Fatma Ç. KABADAYI

Fatma Ç. KABADAYI

Yazar Mustafa Aslan Aksungur ile yaşamı ve edebiyat üzerine...

 

Kişileri ölümden kurtaracak olan Azrail değildir, kendi yapıtlarıdır..!

 

Mustafa Aslan AKSUNGUR

 

Bu hafta üretmenin nasıl olduğunu bizlere eserleriyle, yazdıklarıyla anlatan Mustafa Aslan Aksungur ile birlikteyiz. Kendisi her yazarın ihtiyacı olan eserleriyle, esprili ve mütevazi kişiliğiyle gönlümüzde yer edinmiş yazarlardan... Allah uzun ömür versin diyelim kıymetini bilmemiz gereken değerli bir kalem...

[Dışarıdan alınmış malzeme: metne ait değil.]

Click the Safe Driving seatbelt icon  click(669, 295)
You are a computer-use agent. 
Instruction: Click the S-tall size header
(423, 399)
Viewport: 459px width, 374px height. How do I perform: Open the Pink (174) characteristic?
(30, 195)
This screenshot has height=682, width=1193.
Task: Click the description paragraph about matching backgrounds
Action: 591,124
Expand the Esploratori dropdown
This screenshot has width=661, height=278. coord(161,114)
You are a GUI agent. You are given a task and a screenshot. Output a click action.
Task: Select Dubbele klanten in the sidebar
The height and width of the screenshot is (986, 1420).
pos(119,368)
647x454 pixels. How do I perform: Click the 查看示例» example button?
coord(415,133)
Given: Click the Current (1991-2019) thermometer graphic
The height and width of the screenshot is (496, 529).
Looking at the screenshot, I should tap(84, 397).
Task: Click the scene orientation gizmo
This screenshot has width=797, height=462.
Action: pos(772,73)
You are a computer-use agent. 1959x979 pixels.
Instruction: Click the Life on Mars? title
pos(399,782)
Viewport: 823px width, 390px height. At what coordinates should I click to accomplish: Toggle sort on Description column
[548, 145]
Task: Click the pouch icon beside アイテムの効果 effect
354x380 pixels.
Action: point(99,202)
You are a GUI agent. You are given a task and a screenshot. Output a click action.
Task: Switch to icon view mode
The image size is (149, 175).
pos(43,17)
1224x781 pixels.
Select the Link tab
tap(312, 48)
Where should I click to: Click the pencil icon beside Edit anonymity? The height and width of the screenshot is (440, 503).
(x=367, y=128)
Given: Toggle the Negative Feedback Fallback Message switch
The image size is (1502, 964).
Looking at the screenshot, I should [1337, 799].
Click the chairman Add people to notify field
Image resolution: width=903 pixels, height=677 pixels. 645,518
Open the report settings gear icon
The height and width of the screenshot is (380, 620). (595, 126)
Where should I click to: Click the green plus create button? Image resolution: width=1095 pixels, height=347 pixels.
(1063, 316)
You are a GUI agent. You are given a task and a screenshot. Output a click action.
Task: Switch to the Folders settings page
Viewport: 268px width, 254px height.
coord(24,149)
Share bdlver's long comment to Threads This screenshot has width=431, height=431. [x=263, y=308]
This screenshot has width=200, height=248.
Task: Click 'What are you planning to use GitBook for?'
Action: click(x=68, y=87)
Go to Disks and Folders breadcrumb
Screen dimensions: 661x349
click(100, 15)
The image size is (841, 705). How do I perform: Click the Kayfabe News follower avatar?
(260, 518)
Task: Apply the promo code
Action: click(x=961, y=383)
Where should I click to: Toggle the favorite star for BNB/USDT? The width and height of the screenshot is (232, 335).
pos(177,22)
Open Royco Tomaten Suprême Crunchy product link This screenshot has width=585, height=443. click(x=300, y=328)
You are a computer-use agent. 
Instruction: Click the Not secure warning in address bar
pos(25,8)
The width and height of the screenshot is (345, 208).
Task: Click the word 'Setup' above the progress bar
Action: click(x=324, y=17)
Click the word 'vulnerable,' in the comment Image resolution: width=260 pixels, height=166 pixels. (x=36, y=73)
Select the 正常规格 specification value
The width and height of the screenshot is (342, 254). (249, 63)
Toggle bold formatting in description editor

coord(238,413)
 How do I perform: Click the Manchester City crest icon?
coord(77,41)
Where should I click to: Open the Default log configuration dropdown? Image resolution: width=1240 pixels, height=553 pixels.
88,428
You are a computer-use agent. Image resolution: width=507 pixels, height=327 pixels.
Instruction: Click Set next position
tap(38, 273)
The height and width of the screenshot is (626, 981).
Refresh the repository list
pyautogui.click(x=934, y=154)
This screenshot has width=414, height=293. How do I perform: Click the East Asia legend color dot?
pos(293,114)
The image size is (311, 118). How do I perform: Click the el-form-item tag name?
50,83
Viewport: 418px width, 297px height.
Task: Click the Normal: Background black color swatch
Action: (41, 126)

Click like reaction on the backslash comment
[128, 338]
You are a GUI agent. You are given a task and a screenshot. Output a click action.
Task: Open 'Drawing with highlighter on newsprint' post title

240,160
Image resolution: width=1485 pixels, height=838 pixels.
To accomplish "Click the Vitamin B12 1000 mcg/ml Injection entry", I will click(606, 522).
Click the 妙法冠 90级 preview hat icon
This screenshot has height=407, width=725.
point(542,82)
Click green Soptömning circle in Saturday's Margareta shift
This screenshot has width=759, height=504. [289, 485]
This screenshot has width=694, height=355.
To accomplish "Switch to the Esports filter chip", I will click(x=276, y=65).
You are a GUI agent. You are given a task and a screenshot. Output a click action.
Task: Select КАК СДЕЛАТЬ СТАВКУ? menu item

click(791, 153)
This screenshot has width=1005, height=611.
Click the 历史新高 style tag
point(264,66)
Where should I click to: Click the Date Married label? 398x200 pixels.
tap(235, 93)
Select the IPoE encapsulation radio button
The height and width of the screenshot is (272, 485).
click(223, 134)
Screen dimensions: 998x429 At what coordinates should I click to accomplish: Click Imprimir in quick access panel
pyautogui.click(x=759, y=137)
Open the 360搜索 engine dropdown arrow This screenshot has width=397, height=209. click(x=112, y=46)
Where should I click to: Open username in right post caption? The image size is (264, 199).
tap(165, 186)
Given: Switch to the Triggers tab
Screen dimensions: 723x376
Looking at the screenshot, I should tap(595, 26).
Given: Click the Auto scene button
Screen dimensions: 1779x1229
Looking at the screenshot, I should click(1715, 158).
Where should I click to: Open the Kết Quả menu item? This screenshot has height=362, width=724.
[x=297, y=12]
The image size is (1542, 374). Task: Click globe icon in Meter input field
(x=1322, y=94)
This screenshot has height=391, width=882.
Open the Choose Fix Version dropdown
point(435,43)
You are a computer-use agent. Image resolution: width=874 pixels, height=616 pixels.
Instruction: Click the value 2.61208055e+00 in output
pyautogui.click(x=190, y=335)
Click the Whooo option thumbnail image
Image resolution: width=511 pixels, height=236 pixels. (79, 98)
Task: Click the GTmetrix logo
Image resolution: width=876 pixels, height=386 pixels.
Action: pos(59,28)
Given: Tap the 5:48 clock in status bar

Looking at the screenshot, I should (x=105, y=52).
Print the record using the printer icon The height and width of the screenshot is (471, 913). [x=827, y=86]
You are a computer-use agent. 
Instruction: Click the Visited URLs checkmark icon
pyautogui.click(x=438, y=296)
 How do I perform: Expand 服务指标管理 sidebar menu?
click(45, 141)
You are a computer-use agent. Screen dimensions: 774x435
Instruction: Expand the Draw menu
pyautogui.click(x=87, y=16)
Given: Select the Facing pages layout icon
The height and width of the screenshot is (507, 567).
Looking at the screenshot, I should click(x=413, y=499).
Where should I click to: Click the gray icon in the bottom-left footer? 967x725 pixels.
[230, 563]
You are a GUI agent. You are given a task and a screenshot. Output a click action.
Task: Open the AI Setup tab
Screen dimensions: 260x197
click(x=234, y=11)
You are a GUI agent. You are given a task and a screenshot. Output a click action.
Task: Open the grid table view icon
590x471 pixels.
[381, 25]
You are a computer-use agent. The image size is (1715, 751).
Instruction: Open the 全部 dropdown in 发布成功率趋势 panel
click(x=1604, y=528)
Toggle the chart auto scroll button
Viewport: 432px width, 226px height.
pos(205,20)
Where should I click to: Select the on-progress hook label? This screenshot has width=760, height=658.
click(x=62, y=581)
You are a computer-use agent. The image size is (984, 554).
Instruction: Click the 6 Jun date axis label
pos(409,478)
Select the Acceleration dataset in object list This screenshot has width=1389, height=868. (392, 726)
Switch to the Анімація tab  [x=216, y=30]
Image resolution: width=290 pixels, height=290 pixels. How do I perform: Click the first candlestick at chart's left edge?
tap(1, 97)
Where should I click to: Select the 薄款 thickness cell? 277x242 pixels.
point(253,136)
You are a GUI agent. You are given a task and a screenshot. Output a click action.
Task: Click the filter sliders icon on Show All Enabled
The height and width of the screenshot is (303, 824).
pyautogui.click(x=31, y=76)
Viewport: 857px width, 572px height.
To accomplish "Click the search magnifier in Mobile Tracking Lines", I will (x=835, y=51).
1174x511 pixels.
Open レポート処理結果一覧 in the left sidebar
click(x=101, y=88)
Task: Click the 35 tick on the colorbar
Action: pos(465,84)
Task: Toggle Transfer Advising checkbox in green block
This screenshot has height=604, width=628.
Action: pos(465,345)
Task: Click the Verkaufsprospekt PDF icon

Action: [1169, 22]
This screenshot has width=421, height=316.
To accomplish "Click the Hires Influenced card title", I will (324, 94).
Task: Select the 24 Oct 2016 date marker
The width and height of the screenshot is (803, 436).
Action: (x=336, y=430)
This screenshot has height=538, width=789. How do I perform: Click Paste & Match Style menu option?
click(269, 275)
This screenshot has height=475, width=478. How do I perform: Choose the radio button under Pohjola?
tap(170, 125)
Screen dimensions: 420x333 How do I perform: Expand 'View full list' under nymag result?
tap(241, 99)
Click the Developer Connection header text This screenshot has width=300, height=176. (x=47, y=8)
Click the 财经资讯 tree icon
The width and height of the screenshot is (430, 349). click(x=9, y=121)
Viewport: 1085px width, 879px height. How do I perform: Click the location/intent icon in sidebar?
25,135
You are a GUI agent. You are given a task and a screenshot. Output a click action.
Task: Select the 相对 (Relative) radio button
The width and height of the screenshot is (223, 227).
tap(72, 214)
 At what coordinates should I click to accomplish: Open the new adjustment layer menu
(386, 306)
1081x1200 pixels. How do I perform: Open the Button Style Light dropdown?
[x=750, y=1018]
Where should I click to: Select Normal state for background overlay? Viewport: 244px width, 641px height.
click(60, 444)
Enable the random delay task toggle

1945 yılında Eskişehir Çifteler Köy Enstitüsü'nden mezun olduktan sonra kendini edebiyata adamış Ömrünün çoğunu yazmakla geçirmiş. Yazmak için okumak, okumak için araştırmak onun Başlıca amacı olmuş. Hazır mısınız onu yakından tanımaya... Haydi o halde başlayalım sohbetimize.

 

-Mustafa Hocam, öncelikle beni kırmadığınız için size minnettarım. Sizi tanımaktan Onur duydum. Edebiyata nasıl başladınız?

 

Soruya vereceğim yanıt belki biraz garip kaçacak ama, ben edebiyata beşikte iken başlamışım. Anacığım şairdi. On iki çocuk anasıdır. Bizleri uyutmak için beşiğimizin başında ninniler söyler, yakımlar yakardı. Söylediği ninnilerin çoğu kendi yaktığı yakımları olurdu. Sonra dönüverirdi Yunus Emre ve Karacaoğlan  şiirlerini kendi müziğiyle söylemeye…  İşte taa o dönemlerimde başlamış edebiyata tutkunluğum.

 

 

-ilk eserinizin yayımlanma sürecini bizimle paylaşır mısınız?

 

Bastırabildiğim ilk kitabım, Yunus Emre’nin Doğuşu” yapıtımdır. Büyük Yunus Emre’mizin ailecek  ayrı bir  yeri vardı evimizde. Oradan kalma bilgi ve tutkuyla çok önceleri hazırladığım halde ancak 2008 Mayıs ayı içinde bastırabildim. 

 

 

-Yayınlanmış eserleriniz her yazarın elinde bulunması gereken kitaplar. Ben atasözlerine deyimlere çok önem verenlerdenim ve Türkçe'nin onsuz eksik kalacağına inananlardanım. Bu eserleri nasıl oluşturdunuz? Gerçekten çok emek almış Olmalı...

 

Altının kıymetini sarraf bilir, kitabın kıymetini yazar. Türk dili, dünyanın en zengin Atasözleri barındıran öpülesi ve de övülesi bir dildir. Yazarlarımız bu hazineden  alabildiğine yahut olabildiğince yararlanmaları gerekir diye düşünüyorum ben de.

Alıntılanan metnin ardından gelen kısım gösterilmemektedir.